Listed records:
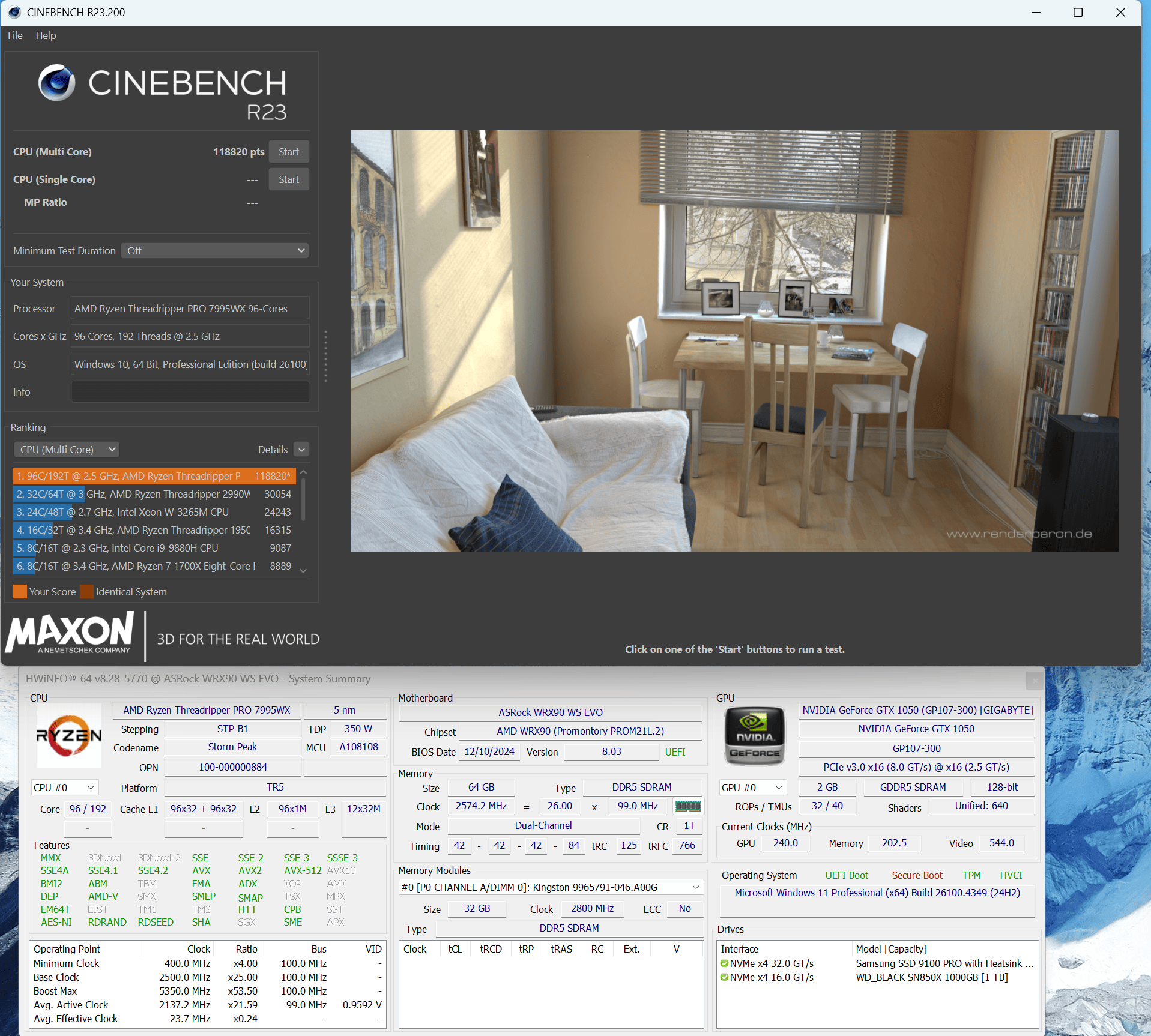Screen dimensions: 1151x1036
Task: Click the Maxon company logo
Action: (x=70, y=634)
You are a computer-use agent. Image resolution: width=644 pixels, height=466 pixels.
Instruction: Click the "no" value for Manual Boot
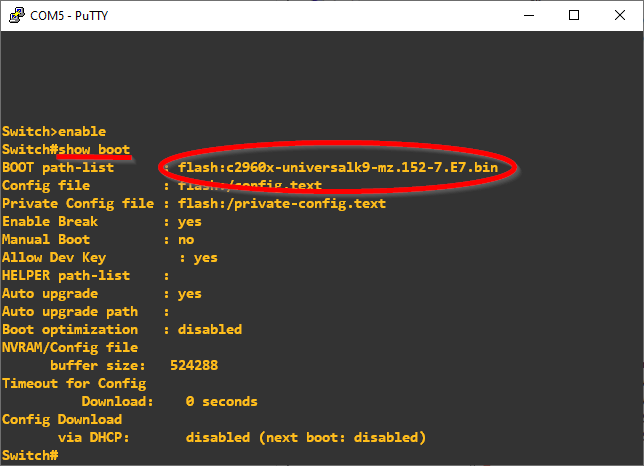[x=186, y=240]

Try it: The expected answer is the lines from the one that has "You are a computer-use" to the end of the listing, transcribed exactly, with pictures left out and no other line added.

Answer area:
You are a computer-use agent. Image resolution: width=644 pixels, height=466 pixels.
Instruction: Click the "no" value for Manual Boot
[x=186, y=240]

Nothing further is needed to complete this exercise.